🤖 AI Summary
MotionGlot addresses the challenges of cross-modal motion generation—namely, inconsistent multi-dimensional action spaces across heterogeneous agents (e.g., quadrupeds and humans), scarcity of high-quality annotated data, and difficulty in text-motion alignment—by adapting large language model (LLM) training paradigms to motion synthesis. To this end, it introduces: (1) a multi-entity motion-space alignment mechanism; (2) a text-motion joint embedding framework with instruction fine-tuning; and (3) the first directionally annotated quadruped locomotion dataset and a large-scale, scenario-aware human motion prompting corpus. Evaluated on six generation tasks, MotionGlot achieves an average 35.3% improvement over prior methods and demonstrates end-to-end deployment on a physical quadruped robot. This work establishes a novel paradigm for text-driven, general-purpose motion generation across diverse embodied agents.
📝 Abstract
This paper introduces MotionGlot, a model that can generate motion across multiple embodiments with different action dimensions, such as quadruped robots and human bodies. By leveraging the well-established training procedures commonly used in large language models (LLMs), we introduce an instruction-tuning template specifically designed for motionrelated tasks.

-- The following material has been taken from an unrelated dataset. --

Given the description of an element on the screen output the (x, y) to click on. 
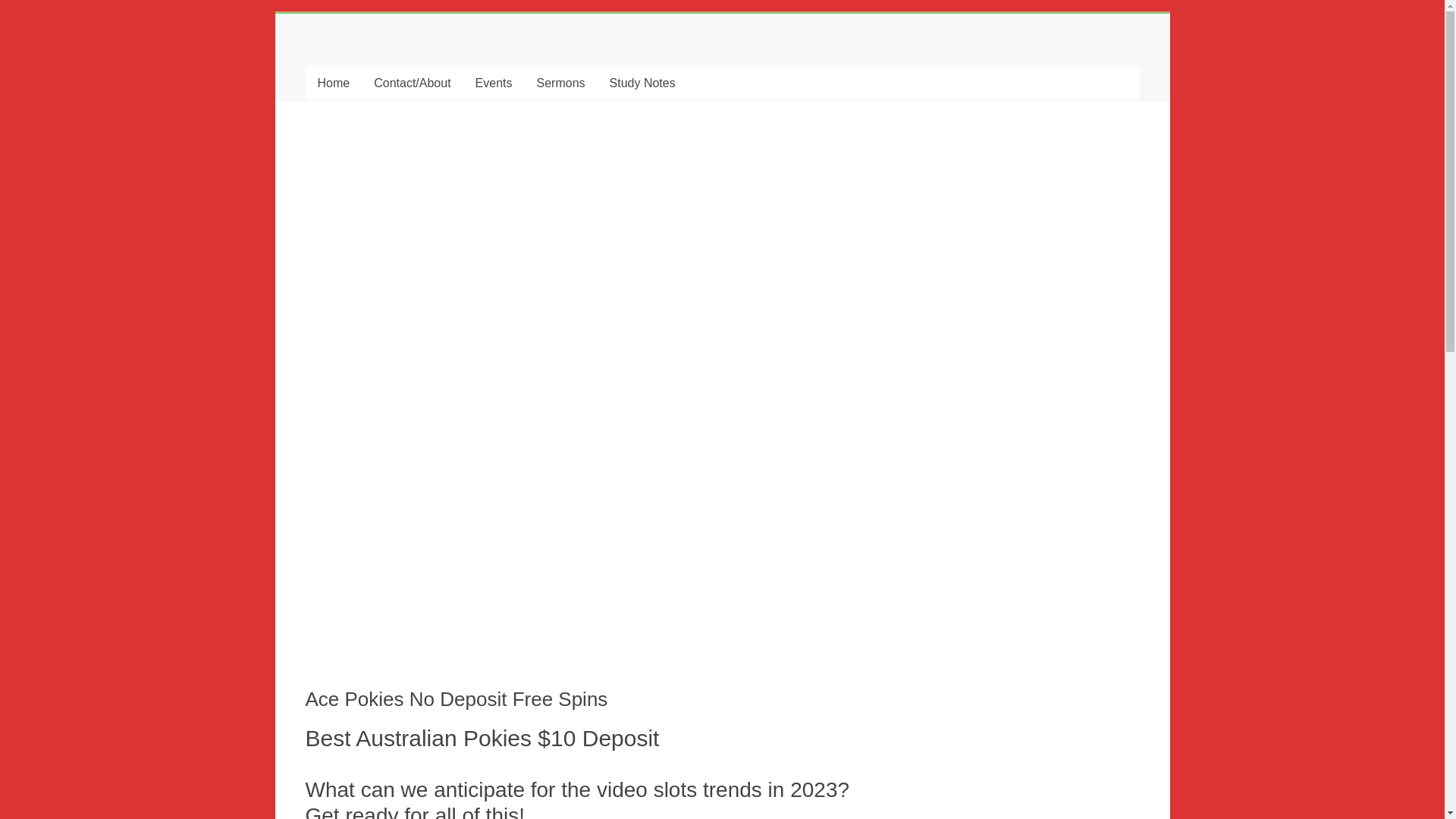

Our approach demonstrates that the principles underlying LLM training can be successfully adapted to learn a wide range of motion generation tasks across multiple embodiments with different action dimensions. We demonstrate the various abilities of MotionGlot on a set of 6 tasks and report an average improvement of 35.3% across tasks. Additionally, we contribute two new datasets: (1) a dataset of expert-controlled quadruped locomotion with approximately 48,000 trajectories paired with direction-based text annotations, and (2) a dataset of over 23,000 situational text prompts for human motion generation tasks. Finally, we conduct hardware experiments to validate the capabilities of our system in real-world applications.